牧:成功しているいわゆるIPOとかそういう方向でもうまくいっているベンチャー経営者っていうのは、その人が本当に素直にその人を完成させていっているときに、ぐっとお金とか事業とかうまく回っていくっていうこともあるんでしょうかね。
勝屋:それもありますね。それと、あとその人の持っているエネルギーとか、向き不向きもあるんだよね。そこは結構良くわかります。あんまりビジネスモデルがどうのこうのとかいうのは後付けです(笑)。
牧:ですよねー。戦略ってたぶん、後から振り返って筋が通ってるなと見えた時に戦略性があるように見えて。最初に戦略があってその戦略に沿って成功するっていうプロセスは実際のところほとんどないのかなって。
地域資源や固有の文化なんて言わない方がいい
祐子:地域に関わっていると、ここ(地域)には何もないとかよく耳にするんです。でも地域を豊かにしていくのに、条件は関係ないんじゃないかって外から見てると感じるんです。何もないけど何かあるって、私一番すごいと思ってて。特に西粟倉はそれを感じさせてもらうところです。でも、その一見、何もないとこに何かを見いだしたり、生み出したりしていくのはやっぱり人なんですよね。

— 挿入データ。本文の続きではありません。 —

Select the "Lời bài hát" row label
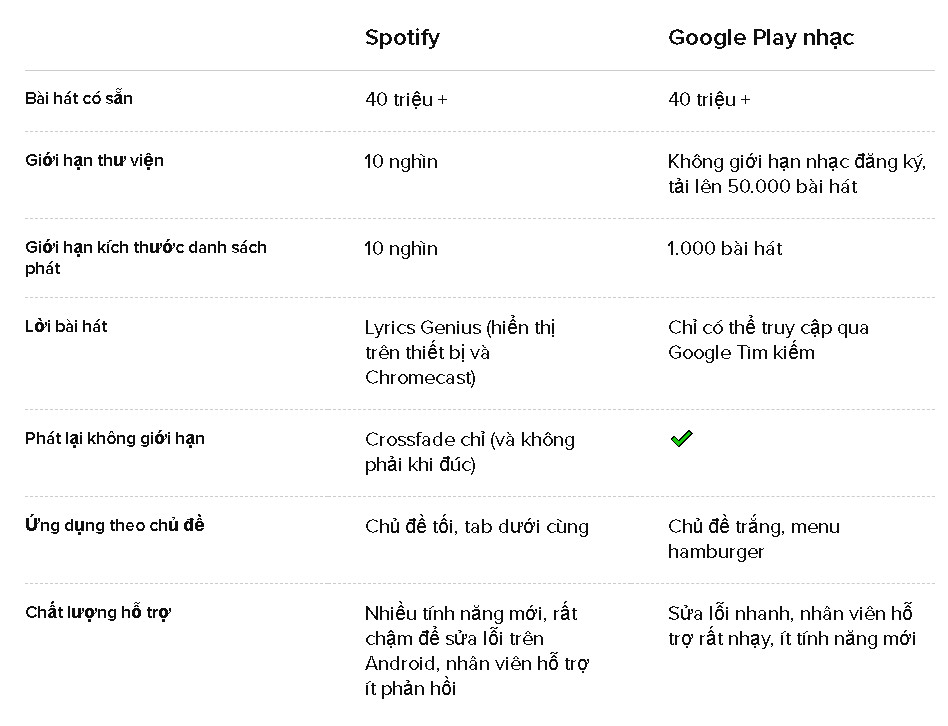 coord(66,326)
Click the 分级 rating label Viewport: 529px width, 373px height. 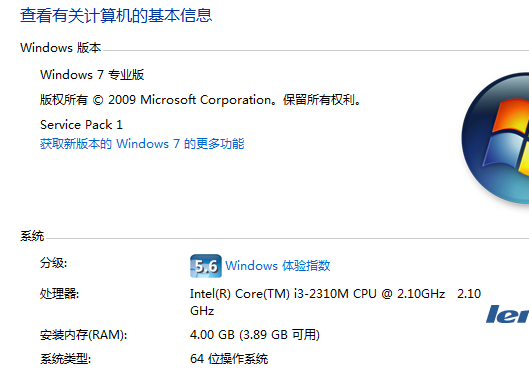[x=54, y=263]
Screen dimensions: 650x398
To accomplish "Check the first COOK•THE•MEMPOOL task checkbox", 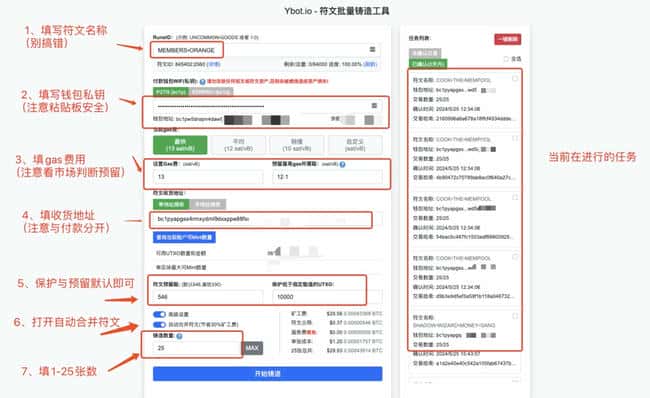I will click(515, 78).
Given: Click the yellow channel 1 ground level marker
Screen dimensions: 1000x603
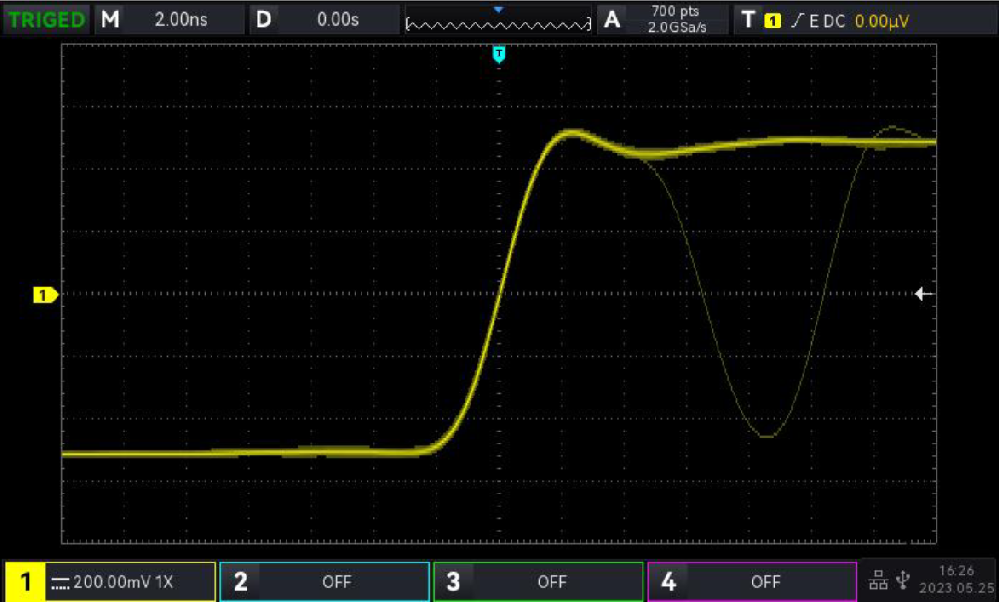Looking at the screenshot, I should [45, 294].
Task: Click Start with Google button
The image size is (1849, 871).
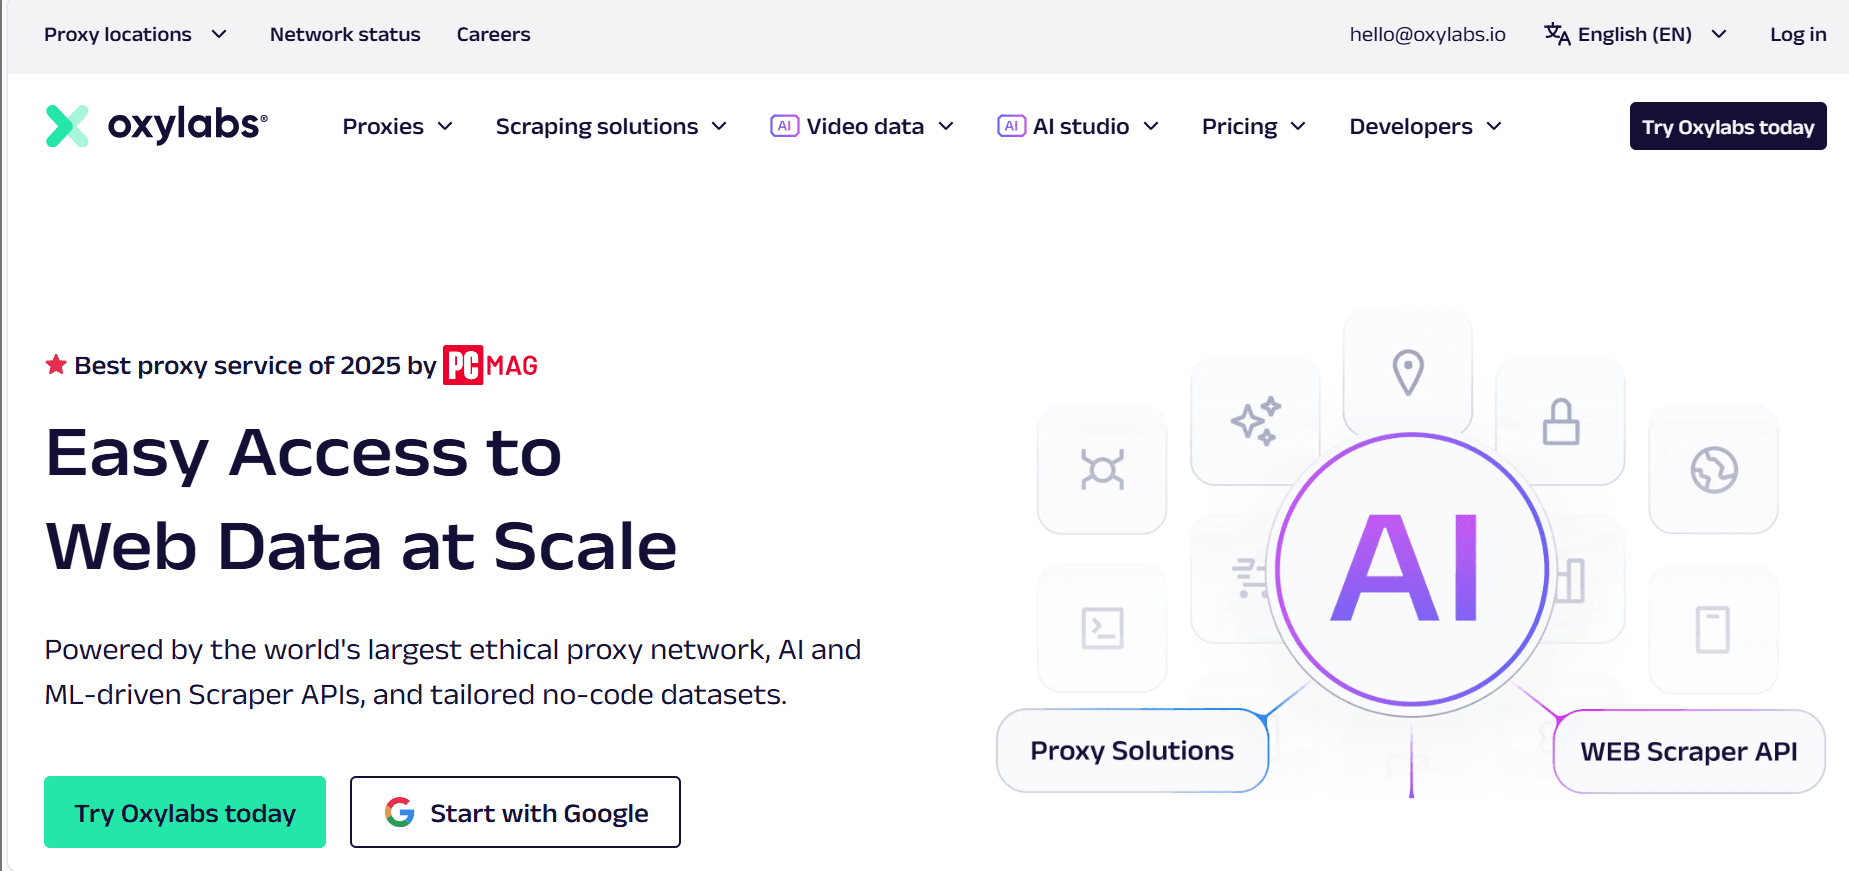Action: (515, 812)
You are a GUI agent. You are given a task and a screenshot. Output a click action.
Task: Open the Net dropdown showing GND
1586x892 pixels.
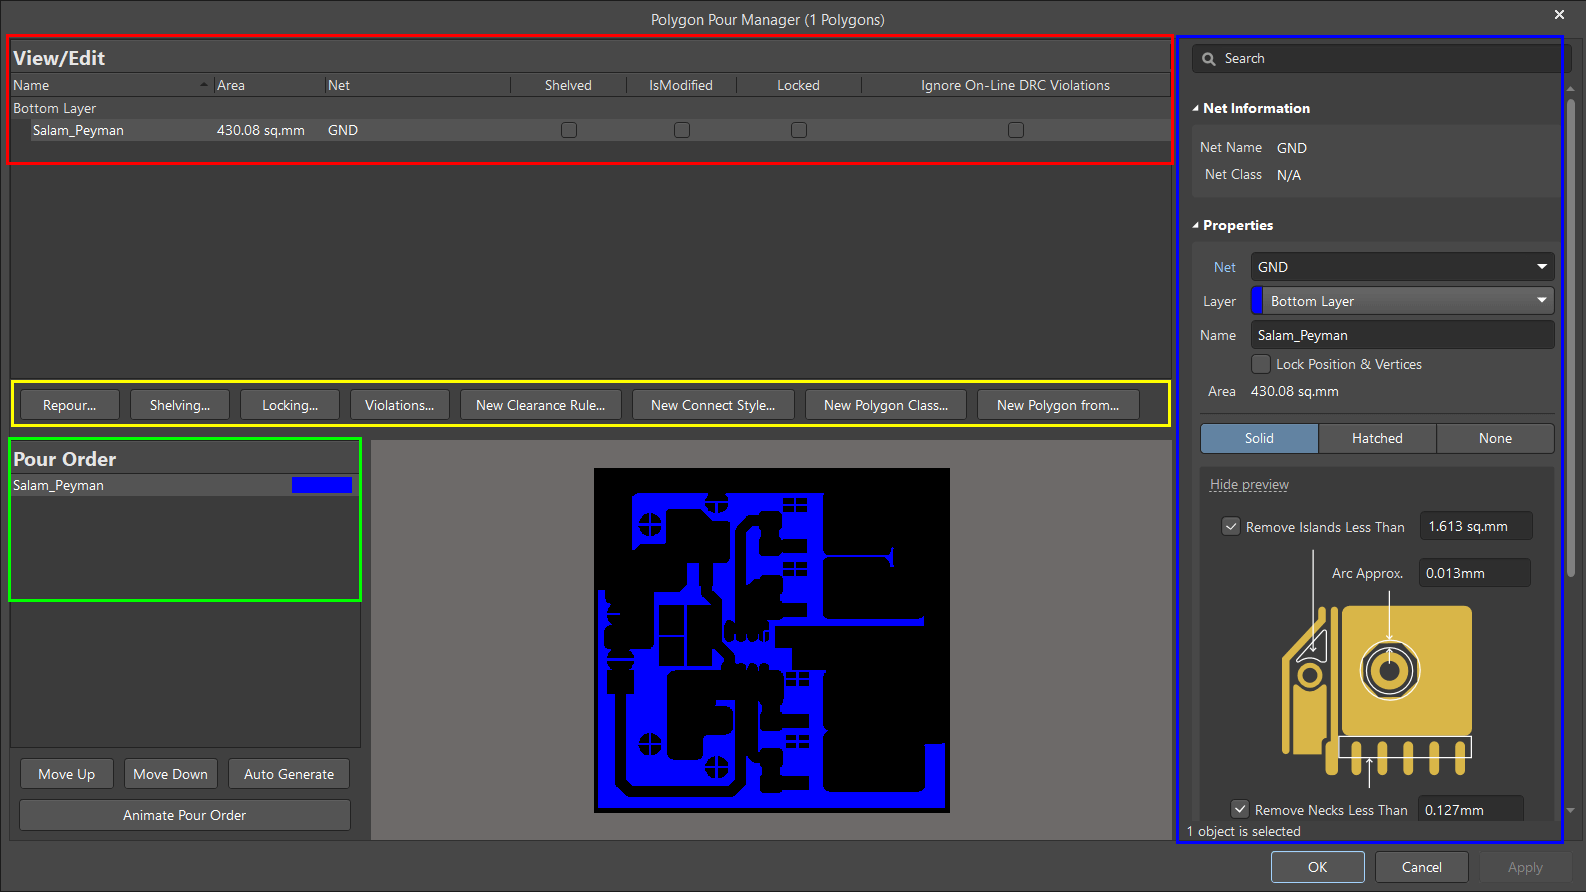[1402, 267]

牧:地域資源とか地域固有の文化とかなんか、そういうのもう言わないほうがいいっていうか。何もないと思うところから始めるからなにかあるんで。うちにもこんな特色があるとか、特徴があるはずだからそこから始めようとかって、結構しんどいやり方だなあと。お役所的にはみんなそうなるんですけどね。金太郎飴じゃいけない、うちはうちの個性はっていう。実際は、日本中どこにいっても山があって田んぼがあって畑があるのって、どこでも一緒なんで。
祐子:一人一人が起業家っていうのと一緒ですよね。勝屋さんも定期的に25日に振り込みがある生活を25年勤め続けていた人です。そしてリストラ宣告。ある日突然、1週間で今後の身の振り方を考えてくれって言われて、もう2ヶ月くらいドヨヨンとしていて、本当大変だったんです!それはそうだと 思います。 25年間、与えられている世界にいた人が、急に君これからどうする?1週間で決めてと言われて。わたしは彼が自分らしく生きられたらどんな選択でもよかったんですけど。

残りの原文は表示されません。